“桑總監——”
“你剛才說下了班不用叫賀總。”她打斷他,語氣裡帶著一點連她自己都沒察覺的。極少在她身上出現的東西——不是調皮,是鬆弛。是一個人在不需要撐起任何輪廓的時候,才會有的那種鬆弛。
賀涵看著她,嘴角動了一下。那個弧度跟上次在商場裡低頭聽平兒說話時的不一樣。那個弧度是柔軟的,是給孩子的。這個是——他說不上來。像是被她的那句話逗了一下,但又不僅僅是被逗到。
“舒凝。”他說。
不是“桑舒凝”,是“舒凝”。
桑舒凝的手指在茶杯壁上停住了。
她的名字從這個人嘴裡說出來的時候,跟從別人嘴裡說出來完全不一樣。不是音調的問題,是他在說這兩個字之前,中間有一個幾乎不可察覺的停頓。那個停頓裡裝著很多東西——他在選擇,他在確認,他在把這個稱呼從“桑總監”的殼裡剝離出來,然後才放下來。
“你還沒有回答我剛才的問題。”他說。
“什麼問題。”
“桑總監這麼優秀的人,”他停了一下,“為什麼沒有男朋友。”
燭火跳了一下。桑舒凝沒有立刻回答。她把茶杯端起來,抿了一口,龍井已經涼了,苦味比熱的時候更明顯。窗外有人騎著腳踏車經過,車鈴響了一聲,又遠了。

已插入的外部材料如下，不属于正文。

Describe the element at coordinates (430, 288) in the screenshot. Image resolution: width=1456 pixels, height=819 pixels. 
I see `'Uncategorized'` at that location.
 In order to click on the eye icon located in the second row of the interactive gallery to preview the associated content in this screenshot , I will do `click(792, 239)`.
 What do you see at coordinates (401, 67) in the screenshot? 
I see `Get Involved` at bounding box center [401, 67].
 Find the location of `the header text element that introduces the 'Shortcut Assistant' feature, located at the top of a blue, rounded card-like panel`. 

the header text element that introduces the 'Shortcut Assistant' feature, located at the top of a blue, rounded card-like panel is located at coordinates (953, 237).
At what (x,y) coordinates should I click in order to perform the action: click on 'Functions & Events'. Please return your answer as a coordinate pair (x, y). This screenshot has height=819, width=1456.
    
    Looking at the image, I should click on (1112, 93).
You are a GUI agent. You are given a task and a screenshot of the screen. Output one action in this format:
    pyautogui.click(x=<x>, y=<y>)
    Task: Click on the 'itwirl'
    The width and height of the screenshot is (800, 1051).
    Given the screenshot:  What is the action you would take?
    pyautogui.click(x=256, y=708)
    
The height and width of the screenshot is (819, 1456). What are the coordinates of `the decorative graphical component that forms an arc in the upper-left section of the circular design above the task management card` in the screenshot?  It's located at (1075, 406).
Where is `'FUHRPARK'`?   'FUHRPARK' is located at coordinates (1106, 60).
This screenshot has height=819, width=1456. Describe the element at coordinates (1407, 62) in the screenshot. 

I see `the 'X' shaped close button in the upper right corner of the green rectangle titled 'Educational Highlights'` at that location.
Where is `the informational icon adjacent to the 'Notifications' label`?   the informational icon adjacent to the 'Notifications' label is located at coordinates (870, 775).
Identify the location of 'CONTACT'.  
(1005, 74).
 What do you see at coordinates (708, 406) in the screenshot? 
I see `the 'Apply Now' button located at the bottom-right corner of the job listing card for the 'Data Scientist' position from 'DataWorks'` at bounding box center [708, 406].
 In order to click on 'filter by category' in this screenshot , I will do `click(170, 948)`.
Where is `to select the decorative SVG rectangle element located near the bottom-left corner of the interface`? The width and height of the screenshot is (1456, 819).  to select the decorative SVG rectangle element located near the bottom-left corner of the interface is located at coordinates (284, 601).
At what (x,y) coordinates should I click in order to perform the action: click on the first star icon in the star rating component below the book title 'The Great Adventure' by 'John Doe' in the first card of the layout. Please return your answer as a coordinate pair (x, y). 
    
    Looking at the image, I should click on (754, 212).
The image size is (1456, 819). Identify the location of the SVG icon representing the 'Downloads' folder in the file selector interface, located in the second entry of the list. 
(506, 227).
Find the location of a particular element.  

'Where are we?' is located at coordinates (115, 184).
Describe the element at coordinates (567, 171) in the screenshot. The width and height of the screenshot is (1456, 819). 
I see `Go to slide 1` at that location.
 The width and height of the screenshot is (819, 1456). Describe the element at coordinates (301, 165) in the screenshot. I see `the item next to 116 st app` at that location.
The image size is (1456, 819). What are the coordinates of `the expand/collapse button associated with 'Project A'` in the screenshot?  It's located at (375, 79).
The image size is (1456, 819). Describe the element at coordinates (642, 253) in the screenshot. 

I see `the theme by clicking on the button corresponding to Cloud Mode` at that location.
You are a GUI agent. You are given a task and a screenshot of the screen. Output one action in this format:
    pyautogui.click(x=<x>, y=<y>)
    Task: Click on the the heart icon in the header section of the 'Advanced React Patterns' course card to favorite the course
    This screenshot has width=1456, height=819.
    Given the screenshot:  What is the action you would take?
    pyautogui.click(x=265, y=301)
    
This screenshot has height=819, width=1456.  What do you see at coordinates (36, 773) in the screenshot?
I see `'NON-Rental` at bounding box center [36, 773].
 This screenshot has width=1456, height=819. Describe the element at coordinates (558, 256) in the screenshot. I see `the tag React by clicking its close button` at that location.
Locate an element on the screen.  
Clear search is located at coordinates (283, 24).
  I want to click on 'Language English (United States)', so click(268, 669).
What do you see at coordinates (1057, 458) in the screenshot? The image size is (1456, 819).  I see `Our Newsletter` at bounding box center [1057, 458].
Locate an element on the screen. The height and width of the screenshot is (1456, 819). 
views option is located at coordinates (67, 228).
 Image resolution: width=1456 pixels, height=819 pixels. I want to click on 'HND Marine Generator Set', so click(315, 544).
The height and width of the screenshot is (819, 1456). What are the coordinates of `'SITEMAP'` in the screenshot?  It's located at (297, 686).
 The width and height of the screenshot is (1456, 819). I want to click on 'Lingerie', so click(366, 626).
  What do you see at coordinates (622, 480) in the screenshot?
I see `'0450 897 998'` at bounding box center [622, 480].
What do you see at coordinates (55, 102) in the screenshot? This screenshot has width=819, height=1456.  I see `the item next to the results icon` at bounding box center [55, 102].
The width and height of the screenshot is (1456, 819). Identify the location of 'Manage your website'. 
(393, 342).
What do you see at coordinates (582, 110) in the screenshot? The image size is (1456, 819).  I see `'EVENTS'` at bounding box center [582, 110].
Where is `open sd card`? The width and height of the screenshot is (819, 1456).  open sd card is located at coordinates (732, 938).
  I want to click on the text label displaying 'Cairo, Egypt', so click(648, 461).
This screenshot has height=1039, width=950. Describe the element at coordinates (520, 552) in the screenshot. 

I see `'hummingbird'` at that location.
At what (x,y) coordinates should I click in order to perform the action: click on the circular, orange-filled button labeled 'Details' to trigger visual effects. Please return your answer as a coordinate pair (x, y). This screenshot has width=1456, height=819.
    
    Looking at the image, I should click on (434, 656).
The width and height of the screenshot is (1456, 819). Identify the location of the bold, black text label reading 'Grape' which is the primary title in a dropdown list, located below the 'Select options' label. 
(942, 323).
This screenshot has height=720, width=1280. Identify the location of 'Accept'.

“你知道嗎,”她把茶杯放下,手指沿著杯沿慢慢轉了一圈,“以前也有人問過我這個問題。我的助理,我表姐,介紹物件給我的朋友。他們問完之後通常會自己替我回答——是不是眼光太高了,是不是太忙了,是不是被工作耽誤了。”
“你沒有回答過。”
“因為他們的答案裡都藏著一個前提。”桑舒凝抬起眼睛看他,“優秀的人需要另一個人來讓自己完整。好像一個人過得好好的,就一定是哪裡出了問題。”
賀涵沒有說話。他的手指擱在桌沿上,食指無意識地輕敲了一下,像是在等她說下去。
“我不需要誰來讓我完整。”她說,聲音不大,但每個字都落得跟她在會議室裡做彙報時一樣穩,“我二十七歲,一個人住,一個人吃飯,一個人看電影。發燒的時候自己爬起來燒水,搬家的時候自己打包二十個紙箱。這些事情我都做過,做完了發現也沒什麼大不了的。所以如果一個男人出現,他需要帶來的不是我缺失的東西——因為我不缺失任何東西。他需要帶來的是我自己一個人完成不了的東西。”
“比如。”
桑舒凝想了想。
“比如那天在財務部,你說‘我跟你一起去’。我一個人也能談,可能會談得更久一點,談得更累一點,但總能談下來。可是你說你跟我一起去的那一刻——”她停了一下,把垂到臉側的一縷頭髮別到耳後,“我覺得肩上的東西輕了一半。不是有人替我扛了,是有人跟我一起扛了。”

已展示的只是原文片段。